Gita Ramaswamy (54) is not just someone who rebelled against her caste (Brahminism), against the state (she’s a former naxalite) and against the feudals of Telangana (she worked among bonded labour and the disempowered for two decade). She is also a researcher, writer and a publisher. Of late, she has turned into a nightmare for the adoption agencies of Hyderabad who specialise in ‘harvesting’ girl children from Lambada communities in poverty-stricken Nalgonda and giving them into adoption in other countries, using mostly foul means and in the bargain, making huge piles of moolah.
Gita is involved in ‘birth searches’, helping out Indian adoptees in searching for their biological parents.
Draining
Gita’s work on adoption and birth searches has taken her on a roller-coaster of emotions. The heart-wrenching and traumatic stories of both the adoptee and the biological parents have taken such a huge toll that Gita has stepped back a little. “It is an extremely draining experience. There’s a burn-out, I think. I am wary now,” says Gita. She helped in nine births searches including one in Mangalore.
Isn’t it like searching for a needle in a haystack? “It is easier in India than anywhere else. People are so involved with each other. Also they are very helpful, they take you from one village to another…the birth searches are like a mystery novel, one lead taking us to another, each step slowly unfolding the story,” says Gita.
For instance, a 14-year old girl who was adopted by German parents came looking for her biological mother in 2005. Based on her adoption papers, Gita found the village but nobody would tell her of any woman who had given away her daughter in adoption. With the help of a local Urdu daily, the child’s grandmother and then the mother were traced. A maid servant, the mother had given birth to the baby girl in a missionary hospital in 1991.
The hospital slapped her with a bill of Rs 15,000 and said if she could not pay, then she leave behind the baby.
The hospital, a part of an adoption agency, then gave off the baby for adoption.
Not all birth searches have happy endings. For instance, the adoptive parents chickened out after Gita found the mother and confirmed it with a DNA test. The biological mother calls up Gita every single day to find out if the promised letter from her daughter had arrived, if the promised visit to India would materialise soon. It has been three years and the mother has not failed to call up even once.
“I helped in searching for biological parents for three adoptive couples. But they dropped off, for whatever reason. I feel so angry…and very bad for the biological parents. It is like showing a hungry person a big spread of food and then telling her it is not meant for her,” says Gita, her eyes brimming.
Insecurity
She cannot understand why the adoptive parents feel so insecure about making connection with the biological parent/s. “Their children don’t speak our language, they surely will not be able to live in these conditions and therefore, not likely to return…Why cannot a child have two homes and two sets of parents? We always had aunts who were like mothers to us,” she says. She has given so much of herself to birth searches, so is it worth the effort in the end? “Every second spent is worth it,” asserts Gita. “Most importantly, every successful birth searches is a nail in the adoption agencies coffin as they claim that it is dangerous both for the child and the parent.”
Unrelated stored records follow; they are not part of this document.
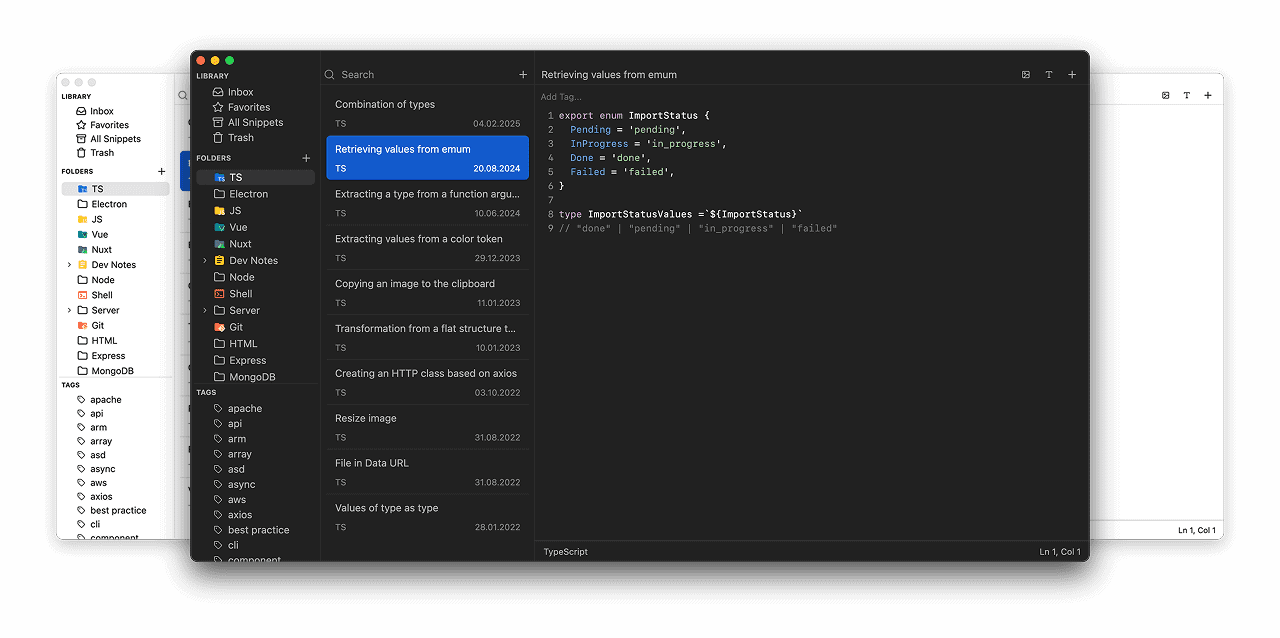Select the Shell folder in dark sidebar
This screenshot has width=1280, height=638.
coord(240,294)
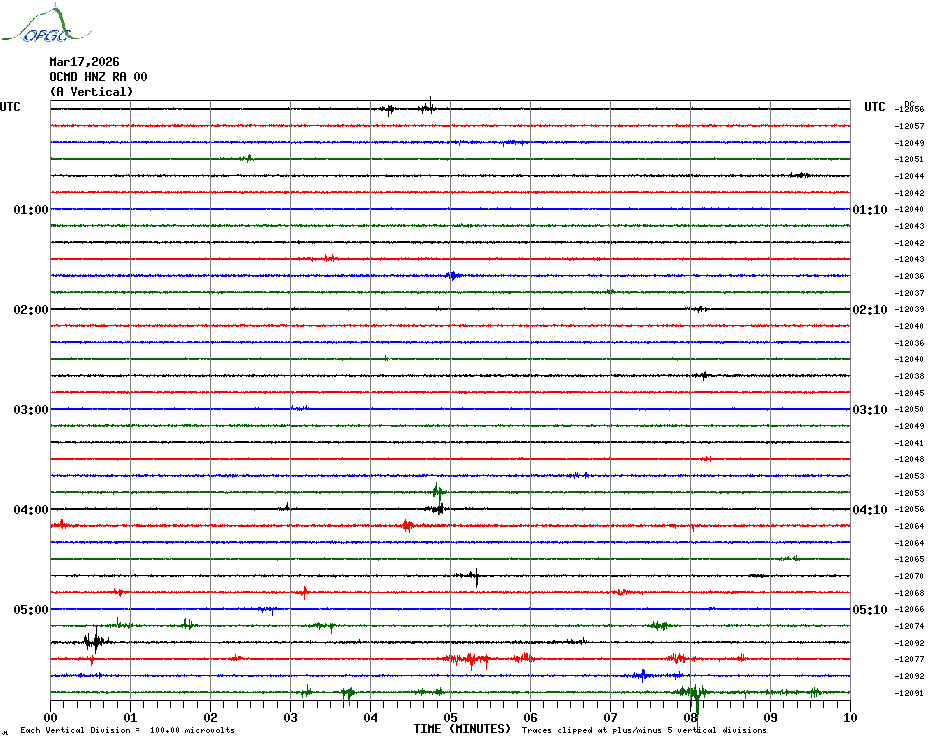Image resolution: width=930 pixels, height=744 pixels.
Task: Click the 02:10 time label on right axis
Action: (869, 310)
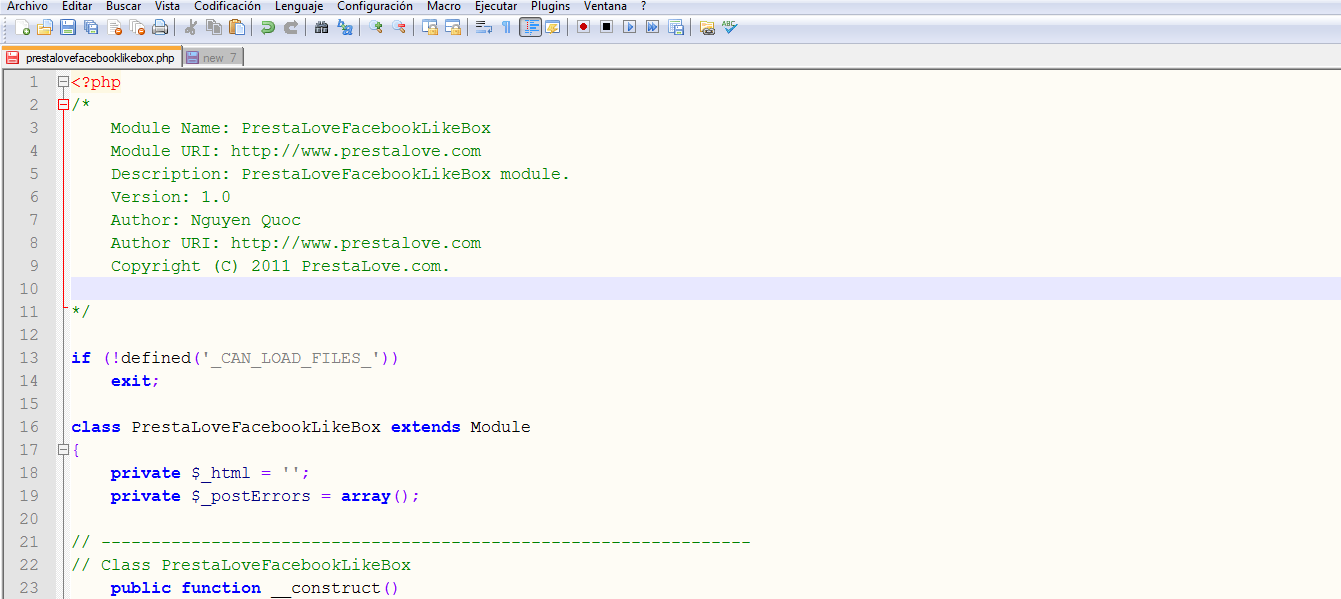Undo the last change with the green arrow
Viewport: 1341px width, 599px height.
(x=268, y=27)
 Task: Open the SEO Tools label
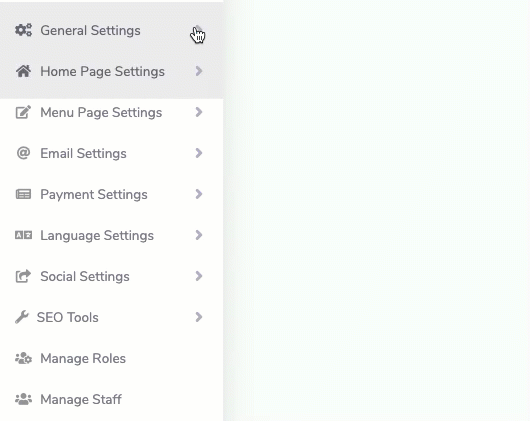click(x=68, y=317)
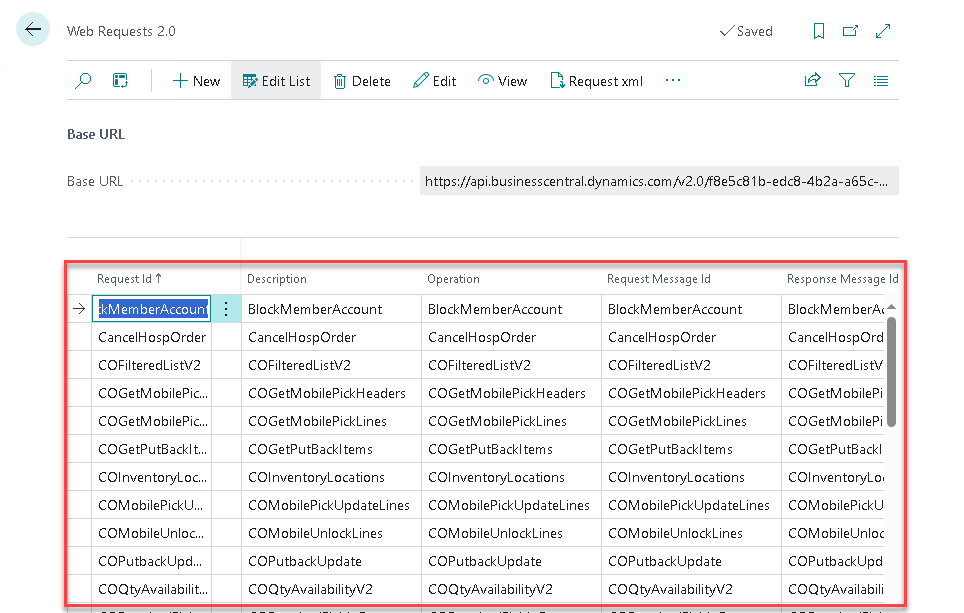Expand page with the diagonal arrows icon
The width and height of the screenshot is (964, 613).
883,31
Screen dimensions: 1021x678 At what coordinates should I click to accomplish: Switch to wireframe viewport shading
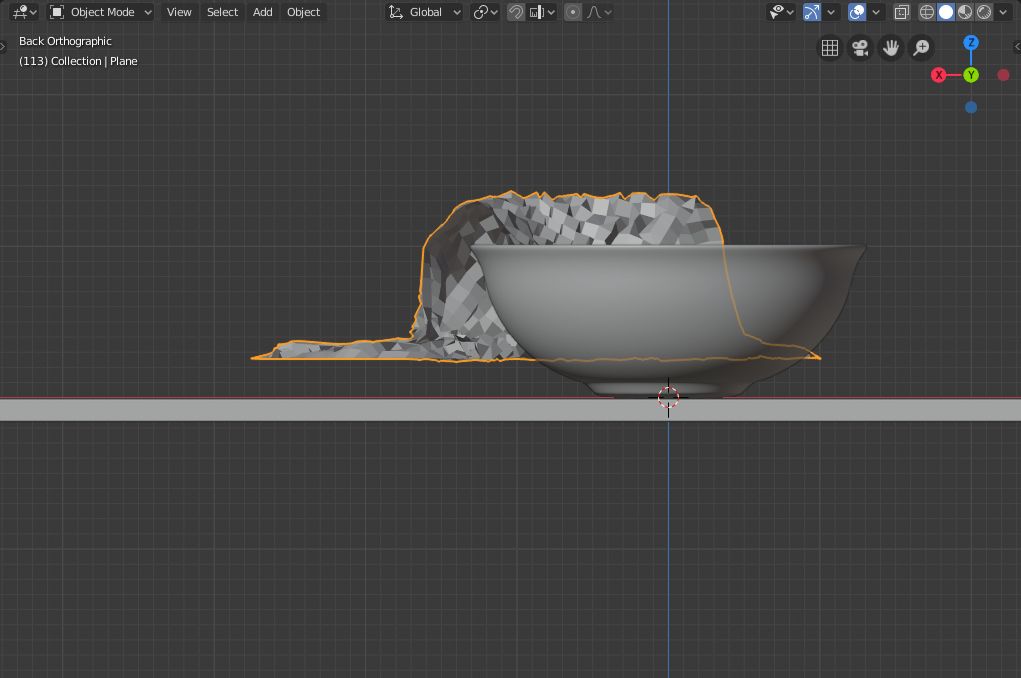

Gita says the trauma of a child on discovering that she/he were abandoned is unimaginable and persists their entire life. She gets angry at the arguments put out by adoption agencies and adoptive parents that poor women willingly give away their daughters, or that poor have no business to ‘make’ children if they can’t bring them up. During her research in Lambada communities, Gita found a woman whose wrist was broken when she resisted her daughter being snatched away from her to be given for adoption.
Gita makes it clear that she is not against adoption per se. There are many abandoned children who need a home, love and care. But she is against ‘trade’ in children.